Justice at last to memory of ‘first martyr of Indian Foreign Service’

The family members of the former diplomat decided to hold a remembrance day in Kerala on the 60th year of his demise.
The last official photograph  of Kokkat Sankara Pillai taken some months before his assassination inside the Indian High Commission in Ottawa
The last official photograph  of Kokkat Sankara Pillai taken some months before his assassination inside the Indian High Commission in Ottawa

THIRUVANANTHAPURAM: The family of former Malayali diplomat Kokkat Sankara Pillai who was shot dead inside the Indian High Commission in Ottawa, Canada, in 1961 by a mentally deranged person is finally getting a sort of justice. On his 60th death anniversary falling on April 19, the Indian government will be naming the Chancery Waiting Hall of the Indian High Commission as ‘Pillai Memorial Hall’.  It will also display a plaque providing a brief citation on the then 39-year-old diplomat who did the supreme sacrifice for the country. A tree will also be planted on the chancery premises in his memory.

The family members of the former diplomat decided to hold a remembrance day in Kerala on the 60th year of his demise. A WhatsApp family group saw Shalini Pradeep, one of the nieces of the slain diplomat, urging the family members to share their memories of him. Sankara Pillai’s daughter, Radha Nair, who is in her mid-70s, told TNIE that among those who wrote tributes about her father included former diplomat T P Srinivasan, who was, in fact, motivated to take up the foreign service only due to Sankara Pillai.

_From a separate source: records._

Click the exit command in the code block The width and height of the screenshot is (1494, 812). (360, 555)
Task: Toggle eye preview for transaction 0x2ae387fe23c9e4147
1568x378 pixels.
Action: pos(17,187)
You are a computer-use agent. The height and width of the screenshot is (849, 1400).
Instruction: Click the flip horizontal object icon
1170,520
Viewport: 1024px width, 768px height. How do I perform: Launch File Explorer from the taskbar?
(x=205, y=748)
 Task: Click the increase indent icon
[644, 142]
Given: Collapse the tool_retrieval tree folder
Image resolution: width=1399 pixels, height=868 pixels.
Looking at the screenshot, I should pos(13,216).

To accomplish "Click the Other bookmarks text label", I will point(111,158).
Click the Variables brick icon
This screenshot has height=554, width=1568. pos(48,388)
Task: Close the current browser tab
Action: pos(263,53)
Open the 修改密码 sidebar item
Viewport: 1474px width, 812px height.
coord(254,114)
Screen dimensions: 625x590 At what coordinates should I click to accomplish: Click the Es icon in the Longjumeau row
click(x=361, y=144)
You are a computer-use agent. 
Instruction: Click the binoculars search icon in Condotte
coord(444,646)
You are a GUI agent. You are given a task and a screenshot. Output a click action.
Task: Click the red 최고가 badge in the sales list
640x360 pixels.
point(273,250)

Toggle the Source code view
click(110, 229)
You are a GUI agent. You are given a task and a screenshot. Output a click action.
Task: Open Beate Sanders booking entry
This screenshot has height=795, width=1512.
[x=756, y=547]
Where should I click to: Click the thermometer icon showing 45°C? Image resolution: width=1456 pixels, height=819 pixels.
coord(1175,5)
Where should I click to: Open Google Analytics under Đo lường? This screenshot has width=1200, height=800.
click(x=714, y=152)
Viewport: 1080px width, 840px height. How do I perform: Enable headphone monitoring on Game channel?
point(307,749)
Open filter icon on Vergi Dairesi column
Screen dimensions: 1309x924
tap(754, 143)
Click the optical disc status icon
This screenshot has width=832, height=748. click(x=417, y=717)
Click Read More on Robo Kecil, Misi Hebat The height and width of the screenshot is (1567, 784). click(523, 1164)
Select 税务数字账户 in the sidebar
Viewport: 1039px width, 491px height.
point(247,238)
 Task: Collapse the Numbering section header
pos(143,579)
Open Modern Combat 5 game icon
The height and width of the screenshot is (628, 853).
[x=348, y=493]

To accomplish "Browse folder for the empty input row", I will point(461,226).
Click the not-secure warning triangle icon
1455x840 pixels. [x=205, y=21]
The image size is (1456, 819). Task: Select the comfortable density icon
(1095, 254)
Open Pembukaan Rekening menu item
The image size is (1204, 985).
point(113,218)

“If not for TPS, rekindling my father’s memories would not have happened. He took up the issue before the authorities. We are hugely indebted to him and also the Central government for planning to name the Chancery Waiting Hall in memory of my father, setting up a plaque, planting a tree and also holding a webinar on April 19,” said Radha, a resident of Jawahar Nagar in Thiruvananthapuram. She said her father was the “first martyr of the Indian Foreign Service”.

Though it is almost six decades since the incident happened, the memories are still vivid for Radha. She recalls that the incident caused a short-lived furore in India which saw the then Prime Minister Jawaharlal Nehru informing Parliament that Sankara Pillai had left behind a seven-month-pregnant wife and two young children, aged 15 and five.

“We never approached the government for any special consideration though he was killed in the line of duty. Nor did anyone volunteer to take up the matter at higher levels until now. My brothers Krishnan, Sankara and I finally feel that justice has been done to our father’s memory,” she added.